Page 82 of Souls and Sorrows

“Well… maybe I’ll join you.”

She opens her mouth and twists her torso around, as if to protest, but I slink out the front door before she has a chance.

I wouldn’t mind if she attended a party with every single person she’d ever been remotely intimate with. So long as I could be at her side, reminding them of the reason she no longer was.

25

We don’t throwPapà a funeral, but for some reason, Ermes Barbieri insists on having a memorial anyway.

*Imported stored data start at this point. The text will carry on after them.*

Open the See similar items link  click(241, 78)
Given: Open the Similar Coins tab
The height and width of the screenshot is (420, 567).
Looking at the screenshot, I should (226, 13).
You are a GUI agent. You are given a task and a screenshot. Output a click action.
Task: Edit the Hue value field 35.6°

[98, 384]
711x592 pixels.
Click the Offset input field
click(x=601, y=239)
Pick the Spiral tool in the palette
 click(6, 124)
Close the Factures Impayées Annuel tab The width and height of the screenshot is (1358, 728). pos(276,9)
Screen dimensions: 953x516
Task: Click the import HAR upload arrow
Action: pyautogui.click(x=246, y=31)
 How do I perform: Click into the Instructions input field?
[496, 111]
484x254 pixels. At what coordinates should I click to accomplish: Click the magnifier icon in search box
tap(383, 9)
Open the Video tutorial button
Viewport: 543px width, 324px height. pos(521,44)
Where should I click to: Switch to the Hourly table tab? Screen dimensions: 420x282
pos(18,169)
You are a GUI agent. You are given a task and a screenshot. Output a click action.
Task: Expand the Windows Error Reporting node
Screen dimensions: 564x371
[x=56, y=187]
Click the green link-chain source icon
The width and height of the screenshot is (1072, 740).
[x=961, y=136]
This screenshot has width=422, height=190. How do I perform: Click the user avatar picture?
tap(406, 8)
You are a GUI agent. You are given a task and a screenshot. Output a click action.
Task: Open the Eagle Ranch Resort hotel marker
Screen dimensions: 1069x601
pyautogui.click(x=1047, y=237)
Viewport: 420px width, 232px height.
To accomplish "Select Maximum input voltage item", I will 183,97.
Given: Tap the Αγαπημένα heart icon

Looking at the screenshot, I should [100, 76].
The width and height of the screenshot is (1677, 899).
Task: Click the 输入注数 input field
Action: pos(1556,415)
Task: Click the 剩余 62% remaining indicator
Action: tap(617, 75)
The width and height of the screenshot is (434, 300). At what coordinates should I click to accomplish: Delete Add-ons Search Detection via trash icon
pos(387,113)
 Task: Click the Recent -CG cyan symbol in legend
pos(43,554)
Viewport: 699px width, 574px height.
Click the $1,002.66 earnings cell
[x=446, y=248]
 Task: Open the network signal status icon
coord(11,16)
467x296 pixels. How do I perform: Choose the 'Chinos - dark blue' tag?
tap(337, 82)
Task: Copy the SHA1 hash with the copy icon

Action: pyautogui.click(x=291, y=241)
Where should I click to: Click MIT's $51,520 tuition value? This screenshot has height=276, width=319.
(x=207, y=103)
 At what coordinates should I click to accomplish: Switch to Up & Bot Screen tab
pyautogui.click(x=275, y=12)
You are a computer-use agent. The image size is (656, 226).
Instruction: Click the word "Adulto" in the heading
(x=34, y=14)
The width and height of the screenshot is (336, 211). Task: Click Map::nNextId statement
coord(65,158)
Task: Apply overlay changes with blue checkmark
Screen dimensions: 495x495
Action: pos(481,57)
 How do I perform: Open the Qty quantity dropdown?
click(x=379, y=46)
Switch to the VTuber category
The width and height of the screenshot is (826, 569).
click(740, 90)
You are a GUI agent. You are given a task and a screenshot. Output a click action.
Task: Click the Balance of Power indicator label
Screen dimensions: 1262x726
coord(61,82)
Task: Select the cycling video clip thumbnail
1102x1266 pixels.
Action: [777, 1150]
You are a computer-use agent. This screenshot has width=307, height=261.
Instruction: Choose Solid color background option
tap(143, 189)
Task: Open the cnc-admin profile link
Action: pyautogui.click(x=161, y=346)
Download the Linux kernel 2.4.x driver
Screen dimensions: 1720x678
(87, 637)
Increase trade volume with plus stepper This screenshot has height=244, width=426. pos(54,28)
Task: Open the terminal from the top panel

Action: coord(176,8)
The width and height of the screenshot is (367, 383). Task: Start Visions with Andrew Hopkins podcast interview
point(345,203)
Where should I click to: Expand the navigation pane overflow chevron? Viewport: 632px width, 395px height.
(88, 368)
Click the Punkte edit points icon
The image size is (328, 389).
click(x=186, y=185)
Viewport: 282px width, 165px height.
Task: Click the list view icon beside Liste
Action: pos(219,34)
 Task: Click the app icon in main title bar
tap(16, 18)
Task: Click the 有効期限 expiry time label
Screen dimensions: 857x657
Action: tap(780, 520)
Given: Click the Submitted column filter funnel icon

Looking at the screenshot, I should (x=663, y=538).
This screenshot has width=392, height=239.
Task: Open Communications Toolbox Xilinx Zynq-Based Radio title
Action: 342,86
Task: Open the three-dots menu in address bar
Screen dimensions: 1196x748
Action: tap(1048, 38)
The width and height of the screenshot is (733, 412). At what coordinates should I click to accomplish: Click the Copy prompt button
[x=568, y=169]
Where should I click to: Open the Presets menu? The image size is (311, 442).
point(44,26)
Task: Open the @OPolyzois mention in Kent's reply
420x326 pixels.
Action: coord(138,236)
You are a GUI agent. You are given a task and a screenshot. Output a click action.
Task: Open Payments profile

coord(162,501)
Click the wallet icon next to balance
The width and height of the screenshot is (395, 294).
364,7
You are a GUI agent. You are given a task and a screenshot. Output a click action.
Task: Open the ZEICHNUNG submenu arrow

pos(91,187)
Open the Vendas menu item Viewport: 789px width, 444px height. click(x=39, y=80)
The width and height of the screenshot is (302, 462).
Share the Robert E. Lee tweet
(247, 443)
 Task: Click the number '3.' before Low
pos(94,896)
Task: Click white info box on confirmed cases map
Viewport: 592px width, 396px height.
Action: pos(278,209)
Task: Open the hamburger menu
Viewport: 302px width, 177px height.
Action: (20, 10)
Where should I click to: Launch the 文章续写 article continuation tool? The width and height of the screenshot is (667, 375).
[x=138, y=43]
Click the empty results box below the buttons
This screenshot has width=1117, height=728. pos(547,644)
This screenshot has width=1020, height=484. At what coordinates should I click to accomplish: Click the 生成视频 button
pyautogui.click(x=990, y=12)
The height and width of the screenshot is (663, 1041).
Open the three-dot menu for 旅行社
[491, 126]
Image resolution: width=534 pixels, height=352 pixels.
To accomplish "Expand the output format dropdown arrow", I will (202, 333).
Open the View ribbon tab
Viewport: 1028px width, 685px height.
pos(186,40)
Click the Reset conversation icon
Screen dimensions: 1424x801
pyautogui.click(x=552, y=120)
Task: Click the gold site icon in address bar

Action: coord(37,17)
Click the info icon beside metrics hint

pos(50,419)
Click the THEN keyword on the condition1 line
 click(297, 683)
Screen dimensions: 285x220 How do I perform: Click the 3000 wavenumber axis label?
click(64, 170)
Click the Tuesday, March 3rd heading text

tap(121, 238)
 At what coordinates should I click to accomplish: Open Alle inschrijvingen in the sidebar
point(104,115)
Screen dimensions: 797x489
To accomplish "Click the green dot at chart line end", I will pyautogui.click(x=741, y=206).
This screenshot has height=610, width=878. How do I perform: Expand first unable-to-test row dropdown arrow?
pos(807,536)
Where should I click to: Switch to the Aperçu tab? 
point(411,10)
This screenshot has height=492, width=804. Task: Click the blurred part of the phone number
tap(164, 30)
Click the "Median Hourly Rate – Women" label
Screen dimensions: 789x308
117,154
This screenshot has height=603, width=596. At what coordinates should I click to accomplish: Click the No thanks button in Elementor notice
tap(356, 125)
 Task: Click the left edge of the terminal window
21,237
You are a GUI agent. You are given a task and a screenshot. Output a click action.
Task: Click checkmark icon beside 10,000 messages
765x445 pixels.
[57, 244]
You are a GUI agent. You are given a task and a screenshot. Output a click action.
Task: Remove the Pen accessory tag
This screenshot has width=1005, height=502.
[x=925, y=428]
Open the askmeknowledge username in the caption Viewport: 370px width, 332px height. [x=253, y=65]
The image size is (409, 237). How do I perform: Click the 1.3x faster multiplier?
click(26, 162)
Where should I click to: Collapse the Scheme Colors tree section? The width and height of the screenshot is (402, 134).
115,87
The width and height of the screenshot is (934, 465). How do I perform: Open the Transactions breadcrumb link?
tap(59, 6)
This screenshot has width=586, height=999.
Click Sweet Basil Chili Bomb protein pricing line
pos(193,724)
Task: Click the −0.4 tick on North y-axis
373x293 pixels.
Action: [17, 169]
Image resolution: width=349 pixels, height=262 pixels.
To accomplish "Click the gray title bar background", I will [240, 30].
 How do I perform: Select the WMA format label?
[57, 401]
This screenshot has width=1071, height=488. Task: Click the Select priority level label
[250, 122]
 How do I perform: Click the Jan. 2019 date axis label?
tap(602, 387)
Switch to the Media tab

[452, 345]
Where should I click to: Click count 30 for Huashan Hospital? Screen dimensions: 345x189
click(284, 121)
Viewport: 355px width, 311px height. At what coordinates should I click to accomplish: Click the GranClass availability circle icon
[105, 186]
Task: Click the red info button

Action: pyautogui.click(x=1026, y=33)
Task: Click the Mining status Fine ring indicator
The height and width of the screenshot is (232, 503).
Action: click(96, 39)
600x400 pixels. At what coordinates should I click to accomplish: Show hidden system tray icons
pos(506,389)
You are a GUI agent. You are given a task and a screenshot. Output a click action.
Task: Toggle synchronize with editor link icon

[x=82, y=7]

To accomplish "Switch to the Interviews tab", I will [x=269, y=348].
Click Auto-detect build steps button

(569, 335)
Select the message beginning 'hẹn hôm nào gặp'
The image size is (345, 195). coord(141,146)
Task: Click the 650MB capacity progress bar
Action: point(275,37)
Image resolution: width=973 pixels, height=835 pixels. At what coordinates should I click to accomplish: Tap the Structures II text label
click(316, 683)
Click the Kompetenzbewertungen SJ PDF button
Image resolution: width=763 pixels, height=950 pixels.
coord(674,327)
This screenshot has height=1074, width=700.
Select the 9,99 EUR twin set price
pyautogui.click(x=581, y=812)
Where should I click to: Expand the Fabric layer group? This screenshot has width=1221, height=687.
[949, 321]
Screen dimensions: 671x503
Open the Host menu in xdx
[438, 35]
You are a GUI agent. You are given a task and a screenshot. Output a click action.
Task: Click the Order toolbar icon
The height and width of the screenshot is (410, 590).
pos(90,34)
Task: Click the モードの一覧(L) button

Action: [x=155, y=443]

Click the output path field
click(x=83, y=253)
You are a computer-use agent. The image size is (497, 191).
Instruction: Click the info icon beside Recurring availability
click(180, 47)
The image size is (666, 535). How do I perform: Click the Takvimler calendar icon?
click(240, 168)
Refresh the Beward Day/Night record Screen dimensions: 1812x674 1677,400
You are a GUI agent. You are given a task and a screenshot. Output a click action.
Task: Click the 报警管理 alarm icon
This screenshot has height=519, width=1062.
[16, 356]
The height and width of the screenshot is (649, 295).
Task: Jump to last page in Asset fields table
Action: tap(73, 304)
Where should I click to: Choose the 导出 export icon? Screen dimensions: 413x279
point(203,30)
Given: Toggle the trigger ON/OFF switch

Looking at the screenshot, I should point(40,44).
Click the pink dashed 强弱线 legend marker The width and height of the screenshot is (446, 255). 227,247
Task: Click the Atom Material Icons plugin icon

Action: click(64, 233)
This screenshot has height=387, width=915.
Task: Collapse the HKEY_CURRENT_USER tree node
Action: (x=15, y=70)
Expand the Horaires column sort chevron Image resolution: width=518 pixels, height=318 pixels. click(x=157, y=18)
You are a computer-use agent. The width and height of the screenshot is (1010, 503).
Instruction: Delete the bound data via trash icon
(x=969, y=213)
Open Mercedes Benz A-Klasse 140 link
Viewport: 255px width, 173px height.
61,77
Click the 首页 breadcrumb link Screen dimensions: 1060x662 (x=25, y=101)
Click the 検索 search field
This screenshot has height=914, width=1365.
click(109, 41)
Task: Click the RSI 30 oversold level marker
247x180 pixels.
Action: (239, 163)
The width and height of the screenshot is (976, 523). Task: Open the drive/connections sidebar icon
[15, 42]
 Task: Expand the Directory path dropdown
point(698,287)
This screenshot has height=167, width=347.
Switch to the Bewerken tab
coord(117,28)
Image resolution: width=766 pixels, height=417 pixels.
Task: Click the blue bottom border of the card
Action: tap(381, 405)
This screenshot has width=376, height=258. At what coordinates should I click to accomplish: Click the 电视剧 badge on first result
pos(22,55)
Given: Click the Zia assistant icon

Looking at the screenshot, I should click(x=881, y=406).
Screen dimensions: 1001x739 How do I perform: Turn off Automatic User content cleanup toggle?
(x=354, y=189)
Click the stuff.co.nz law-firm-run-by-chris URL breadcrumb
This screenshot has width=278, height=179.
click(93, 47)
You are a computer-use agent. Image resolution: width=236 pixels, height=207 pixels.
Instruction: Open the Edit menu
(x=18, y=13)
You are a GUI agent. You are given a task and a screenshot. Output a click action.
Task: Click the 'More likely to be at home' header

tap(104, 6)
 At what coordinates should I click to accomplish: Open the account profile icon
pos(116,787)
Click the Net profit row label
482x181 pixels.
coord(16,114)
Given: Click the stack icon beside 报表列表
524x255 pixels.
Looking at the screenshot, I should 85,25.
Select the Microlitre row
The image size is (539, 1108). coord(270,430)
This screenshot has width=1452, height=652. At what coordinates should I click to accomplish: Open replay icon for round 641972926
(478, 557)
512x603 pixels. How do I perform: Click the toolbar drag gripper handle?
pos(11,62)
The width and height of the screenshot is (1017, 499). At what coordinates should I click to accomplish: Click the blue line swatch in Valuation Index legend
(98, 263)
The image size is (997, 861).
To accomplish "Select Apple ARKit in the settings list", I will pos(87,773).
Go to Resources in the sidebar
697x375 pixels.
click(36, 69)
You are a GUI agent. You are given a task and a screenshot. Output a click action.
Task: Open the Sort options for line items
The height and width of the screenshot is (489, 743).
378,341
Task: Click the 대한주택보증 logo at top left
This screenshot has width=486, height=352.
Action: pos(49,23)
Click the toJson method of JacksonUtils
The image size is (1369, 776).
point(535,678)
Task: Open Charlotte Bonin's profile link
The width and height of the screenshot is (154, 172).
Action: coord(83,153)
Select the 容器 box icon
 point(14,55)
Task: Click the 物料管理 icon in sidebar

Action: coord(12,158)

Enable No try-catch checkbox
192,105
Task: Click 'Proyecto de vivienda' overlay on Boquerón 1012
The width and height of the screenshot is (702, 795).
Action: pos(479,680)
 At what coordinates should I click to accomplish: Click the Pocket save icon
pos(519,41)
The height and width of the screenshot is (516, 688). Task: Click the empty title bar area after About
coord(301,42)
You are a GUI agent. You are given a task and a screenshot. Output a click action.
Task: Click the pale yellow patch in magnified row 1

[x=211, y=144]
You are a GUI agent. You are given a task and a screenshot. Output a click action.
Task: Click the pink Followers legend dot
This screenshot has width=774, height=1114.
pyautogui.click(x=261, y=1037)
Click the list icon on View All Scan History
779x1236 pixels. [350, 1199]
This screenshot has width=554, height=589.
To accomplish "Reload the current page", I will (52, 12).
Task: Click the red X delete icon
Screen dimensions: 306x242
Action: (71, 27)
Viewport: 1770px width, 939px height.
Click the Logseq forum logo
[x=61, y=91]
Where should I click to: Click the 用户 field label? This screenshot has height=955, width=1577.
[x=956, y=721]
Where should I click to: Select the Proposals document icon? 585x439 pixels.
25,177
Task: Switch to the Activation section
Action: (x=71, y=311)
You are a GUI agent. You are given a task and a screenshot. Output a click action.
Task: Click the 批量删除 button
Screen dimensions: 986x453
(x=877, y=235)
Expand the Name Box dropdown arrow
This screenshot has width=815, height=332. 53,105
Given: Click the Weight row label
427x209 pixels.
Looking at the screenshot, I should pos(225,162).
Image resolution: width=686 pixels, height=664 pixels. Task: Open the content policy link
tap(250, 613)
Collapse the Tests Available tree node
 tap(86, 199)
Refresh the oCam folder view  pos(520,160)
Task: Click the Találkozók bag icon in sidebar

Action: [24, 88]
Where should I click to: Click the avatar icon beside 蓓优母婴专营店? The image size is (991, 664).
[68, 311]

Seems to me like the kind of thing that should be left up to the family, but I suppose, in some ways, Papà was more like family to his men than he ever was to his blood.

They didn’t have to grow up, wondering if he cared about them when loyalty was written into their business ventures. If you couldn’t be trusted, you weren’t involved in Ricci Inc.

I don’t particularly want to go to the memorial, but Cash insists. I’m sure he thinks I need the closure or that it will warm me up to him again if he does this for me, but in truth, I simply don’t think it’s a good idea.

Everything Ermes does is rife with malicious intent, and I’m pretty confident that this will be no different.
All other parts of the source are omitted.